Segment Open

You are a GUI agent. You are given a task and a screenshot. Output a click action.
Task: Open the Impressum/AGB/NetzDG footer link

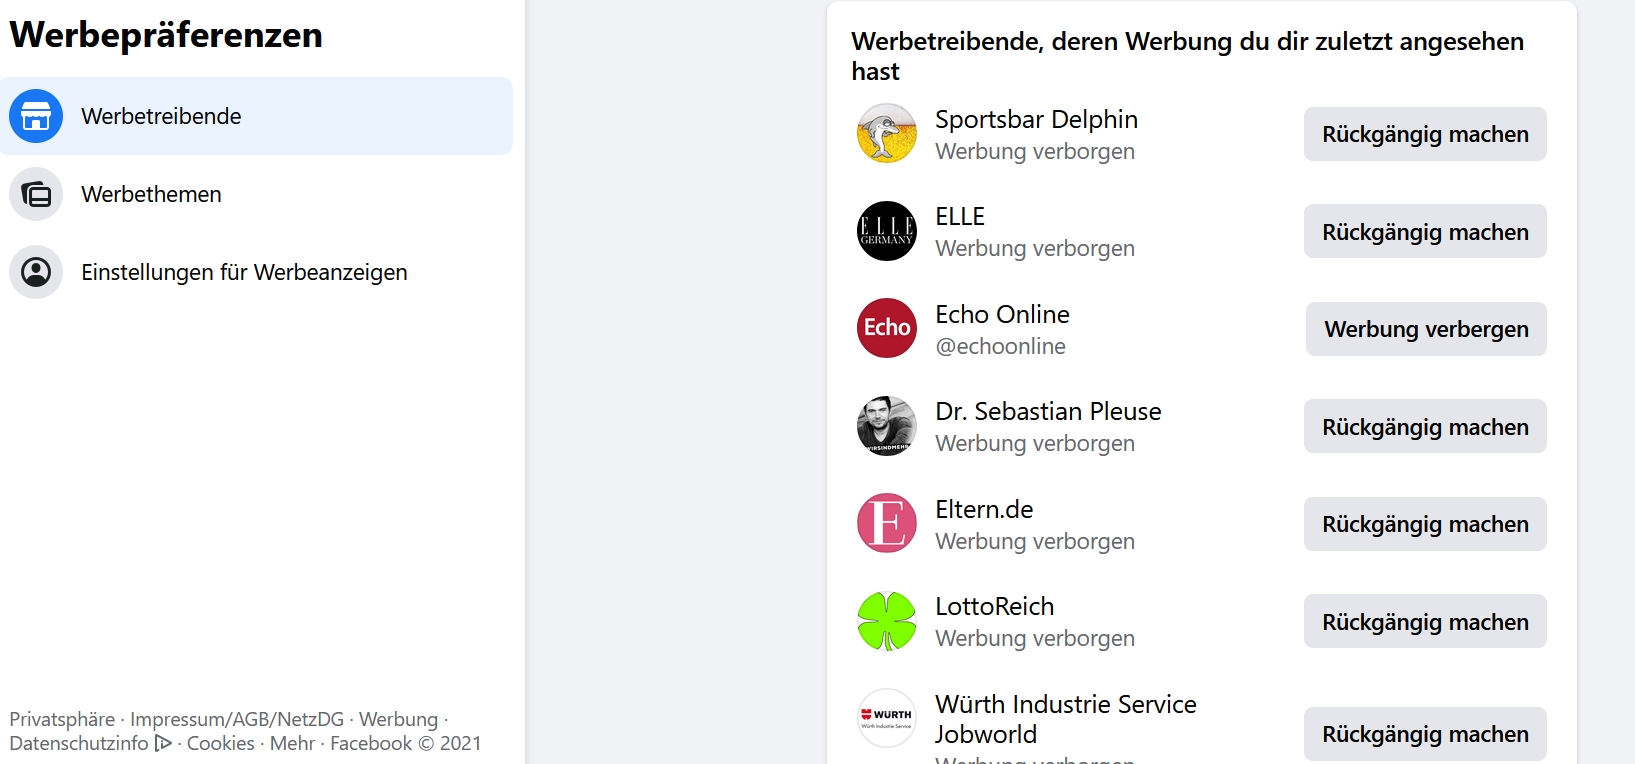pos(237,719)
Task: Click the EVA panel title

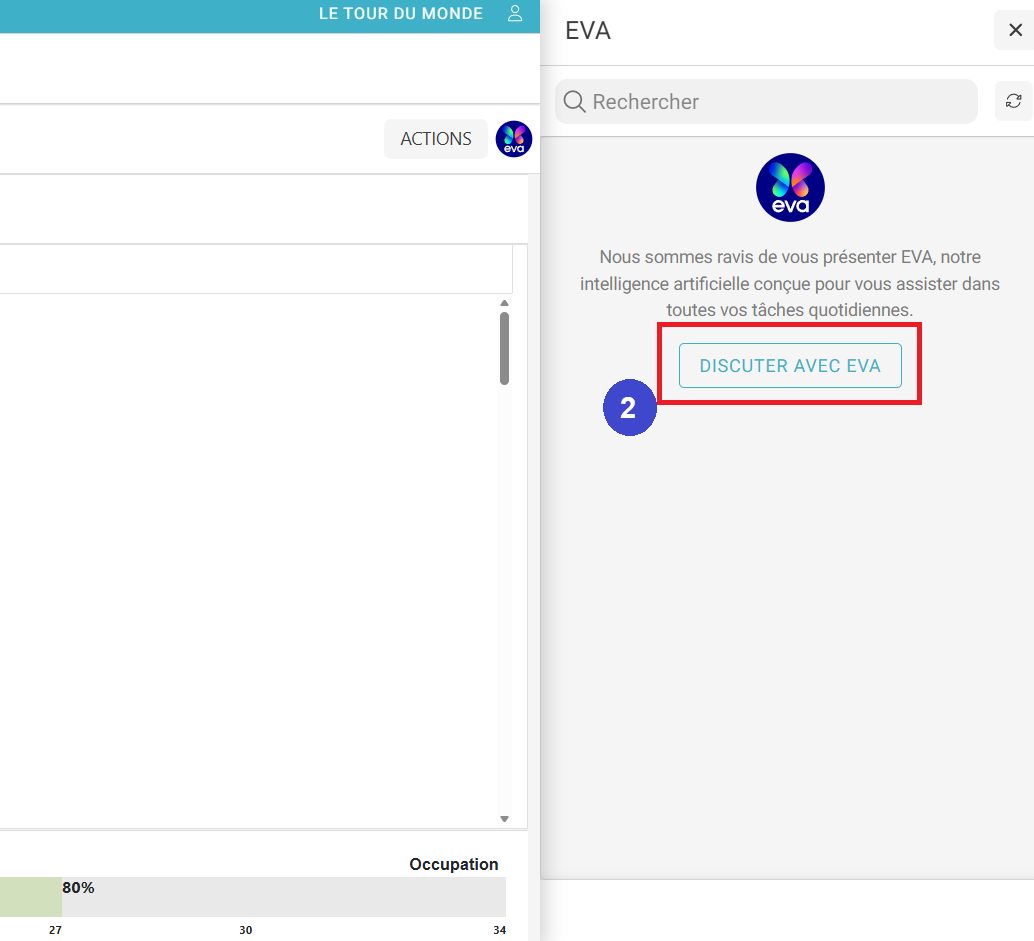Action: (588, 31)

Segment Closed
Segment Open

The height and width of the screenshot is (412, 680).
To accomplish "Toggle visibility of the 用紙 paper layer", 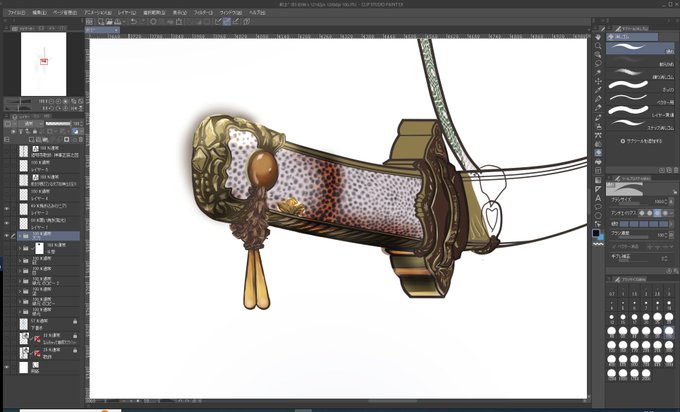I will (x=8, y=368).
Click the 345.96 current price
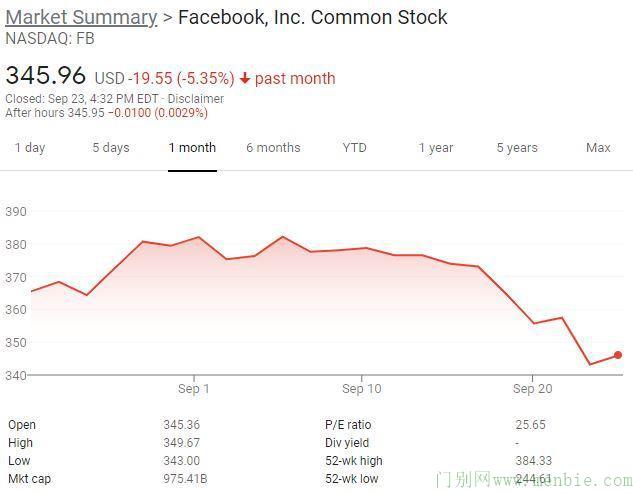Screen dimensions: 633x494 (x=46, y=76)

Segment Closed

▸ **WHAT TO DO**: Scan the entries above and copy each line where "screenshot" occurs.

▸ **YOUR SOLUTION**:
You are a GUI agent. You are given a task and a screenshot. Output a click action.
The height and width of the screenshot is (412, 680).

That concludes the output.